> TASK GOAL
Write out every one of the following entries word for word, in the order given.

(Entries excerpted from a collection)
┄┄┄┄┄┄┄┄┄┄┄┄┄┄┄┄┄┄┄┄

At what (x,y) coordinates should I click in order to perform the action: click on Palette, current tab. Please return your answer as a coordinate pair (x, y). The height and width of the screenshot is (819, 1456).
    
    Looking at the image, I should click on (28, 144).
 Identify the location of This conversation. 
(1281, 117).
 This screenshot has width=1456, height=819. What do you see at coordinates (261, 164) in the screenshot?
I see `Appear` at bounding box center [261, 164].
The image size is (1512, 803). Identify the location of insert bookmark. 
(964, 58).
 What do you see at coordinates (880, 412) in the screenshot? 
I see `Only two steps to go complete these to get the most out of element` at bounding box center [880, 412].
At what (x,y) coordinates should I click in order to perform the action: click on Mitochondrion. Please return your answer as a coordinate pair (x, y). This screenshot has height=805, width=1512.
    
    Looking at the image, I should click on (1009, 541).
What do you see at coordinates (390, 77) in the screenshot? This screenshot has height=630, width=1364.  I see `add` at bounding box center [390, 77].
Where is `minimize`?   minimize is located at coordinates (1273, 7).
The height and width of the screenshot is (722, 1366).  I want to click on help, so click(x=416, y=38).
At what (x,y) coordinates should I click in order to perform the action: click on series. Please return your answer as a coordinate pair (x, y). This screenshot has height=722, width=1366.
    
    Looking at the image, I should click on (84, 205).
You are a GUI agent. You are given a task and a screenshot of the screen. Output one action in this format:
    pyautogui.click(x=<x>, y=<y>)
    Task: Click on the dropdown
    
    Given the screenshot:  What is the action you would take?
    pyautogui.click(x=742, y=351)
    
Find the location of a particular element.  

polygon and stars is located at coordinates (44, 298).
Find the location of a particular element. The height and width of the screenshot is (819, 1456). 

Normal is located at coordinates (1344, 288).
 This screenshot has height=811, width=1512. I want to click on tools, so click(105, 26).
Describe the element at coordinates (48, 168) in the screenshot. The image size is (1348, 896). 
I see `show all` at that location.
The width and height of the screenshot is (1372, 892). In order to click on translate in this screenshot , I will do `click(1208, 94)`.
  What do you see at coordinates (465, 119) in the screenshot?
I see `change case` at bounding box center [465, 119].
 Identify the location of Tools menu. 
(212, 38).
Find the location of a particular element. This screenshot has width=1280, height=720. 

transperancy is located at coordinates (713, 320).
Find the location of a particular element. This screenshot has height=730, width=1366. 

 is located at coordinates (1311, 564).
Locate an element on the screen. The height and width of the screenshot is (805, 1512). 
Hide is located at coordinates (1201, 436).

┄┄┄┄┄┄┄┄┄┄┄┄┄┄┄┄┄┄┄┄

> TASK RESULT
At what (x,y) coordinates should I click in order to perform the action: click on Palette, current tab. Please return your answer as a coordinate pair (x, y). The height and width of the screenshot is (819, 1456).
    
    Looking at the image, I should click on (28, 144).
 Identify the location of This conversation. 
(1281, 117).
 This screenshot has width=1456, height=819. What do you see at coordinates (261, 164) in the screenshot?
I see `Appear` at bounding box center [261, 164].
The image size is (1512, 803). Identify the location of insert bookmark. 
(964, 58).
 What do you see at coordinates (880, 412) in the screenshot? 
I see `Only two steps to go complete these to get the most out of element` at bounding box center [880, 412].
At what (x,y) coordinates should I click in order to perform the action: click on Mitochondrion. Please return your answer as a coordinate pair (x, y). This screenshot has height=805, width=1512.
    
    Looking at the image, I should click on (1009, 541).
What do you see at coordinates (390, 77) in the screenshot? This screenshot has height=630, width=1364.  I see `add` at bounding box center [390, 77].
Where is `minimize`?   minimize is located at coordinates (1273, 7).
The height and width of the screenshot is (722, 1366).  I want to click on help, so click(x=416, y=38).
At what (x,y) coordinates should I click in order to perform the action: click on series. Please return your answer as a coordinate pair (x, y). This screenshot has height=722, width=1366.
    
    Looking at the image, I should click on (84, 205).
You are a GUI agent. You are given a task and a screenshot of the screen. Output one action in this format:
    pyautogui.click(x=<x>, y=<y>)
    Task: Click on the dropdown
    
    Given the screenshot:  What is the action you would take?
    pyautogui.click(x=742, y=351)
    
Find the location of a particular element.  

polygon and stars is located at coordinates (44, 298).
Find the location of a particular element. The height and width of the screenshot is (819, 1456). 

Normal is located at coordinates (1344, 288).
 This screenshot has height=811, width=1512. I want to click on tools, so click(105, 26).
Describe the element at coordinates (48, 168) in the screenshot. The image size is (1348, 896). 
I see `show all` at that location.
The width and height of the screenshot is (1372, 892). In order to click on translate in this screenshot , I will do `click(1208, 94)`.
  What do you see at coordinates (465, 119) in the screenshot?
I see `change case` at bounding box center [465, 119].
 Identify the location of Tools menu. 
(212, 38).
Find the location of a particular element. This screenshot has width=1280, height=720. 

transperancy is located at coordinates (713, 320).
Find the location of a particular element. This screenshot has height=730, width=1366. 

 is located at coordinates (1311, 564).
Locate an element on the screen. The height and width of the screenshot is (805, 1512). 
Hide is located at coordinates (1201, 436).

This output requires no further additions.